> [Stored data entries]
* * *

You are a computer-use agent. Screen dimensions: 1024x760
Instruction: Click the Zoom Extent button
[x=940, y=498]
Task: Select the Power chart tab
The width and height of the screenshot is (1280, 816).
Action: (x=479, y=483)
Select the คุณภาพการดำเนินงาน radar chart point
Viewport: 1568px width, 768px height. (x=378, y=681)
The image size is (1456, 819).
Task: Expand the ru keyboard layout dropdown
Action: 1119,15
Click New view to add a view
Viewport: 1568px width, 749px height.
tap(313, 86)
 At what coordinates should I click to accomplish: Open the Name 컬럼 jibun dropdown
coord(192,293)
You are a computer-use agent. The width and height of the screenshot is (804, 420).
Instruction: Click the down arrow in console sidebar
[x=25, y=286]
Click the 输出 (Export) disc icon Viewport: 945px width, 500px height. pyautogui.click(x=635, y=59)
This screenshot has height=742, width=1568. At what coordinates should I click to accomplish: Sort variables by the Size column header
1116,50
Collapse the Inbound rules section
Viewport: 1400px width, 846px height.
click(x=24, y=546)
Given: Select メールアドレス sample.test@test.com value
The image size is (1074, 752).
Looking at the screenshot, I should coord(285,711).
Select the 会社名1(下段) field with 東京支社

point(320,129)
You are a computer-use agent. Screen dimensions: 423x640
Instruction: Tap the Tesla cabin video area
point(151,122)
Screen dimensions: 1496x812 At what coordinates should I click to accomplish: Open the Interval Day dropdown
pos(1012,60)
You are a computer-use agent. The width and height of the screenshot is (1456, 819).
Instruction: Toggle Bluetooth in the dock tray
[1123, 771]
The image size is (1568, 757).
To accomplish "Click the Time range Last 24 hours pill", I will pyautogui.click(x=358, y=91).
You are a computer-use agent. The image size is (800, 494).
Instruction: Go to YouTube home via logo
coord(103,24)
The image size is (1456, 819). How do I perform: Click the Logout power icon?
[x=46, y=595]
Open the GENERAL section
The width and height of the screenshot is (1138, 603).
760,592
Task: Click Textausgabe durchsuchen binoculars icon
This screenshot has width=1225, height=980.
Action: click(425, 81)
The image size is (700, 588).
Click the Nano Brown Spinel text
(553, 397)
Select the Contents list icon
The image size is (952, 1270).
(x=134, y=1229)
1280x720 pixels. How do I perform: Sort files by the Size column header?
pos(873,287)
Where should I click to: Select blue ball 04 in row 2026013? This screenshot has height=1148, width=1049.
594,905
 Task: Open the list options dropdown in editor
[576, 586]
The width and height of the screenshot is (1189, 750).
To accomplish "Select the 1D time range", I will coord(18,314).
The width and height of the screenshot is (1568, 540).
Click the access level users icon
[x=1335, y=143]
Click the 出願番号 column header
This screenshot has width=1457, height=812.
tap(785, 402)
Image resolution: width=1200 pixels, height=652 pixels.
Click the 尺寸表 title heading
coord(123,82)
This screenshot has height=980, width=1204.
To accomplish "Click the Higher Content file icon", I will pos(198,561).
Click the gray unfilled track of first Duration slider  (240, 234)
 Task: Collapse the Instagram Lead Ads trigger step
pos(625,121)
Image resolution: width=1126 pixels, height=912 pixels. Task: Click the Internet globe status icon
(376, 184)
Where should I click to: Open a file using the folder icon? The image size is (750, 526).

* * *

> [What is expected] Repeat word for word the lines above, from the line containing "Task: Select the Power chart tab" through the line containing "coord(192,293)", including both of those lines.

> [Completed exercise]
Task: Select the Power chart tab
The width and height of the screenshot is (1280, 816).
Action: (x=479, y=483)
Select the คุณภาพการดำเนินงาน radar chart point
Viewport: 1568px width, 768px height. (x=378, y=681)
The image size is (1456, 819).
Task: Expand the ru keyboard layout dropdown
Action: 1119,15
Click New view to add a view
Viewport: 1568px width, 749px height.
tap(313, 86)
 At what coordinates should I click to accomplish: Open the Name 컬럼 jibun dropdown
coord(192,293)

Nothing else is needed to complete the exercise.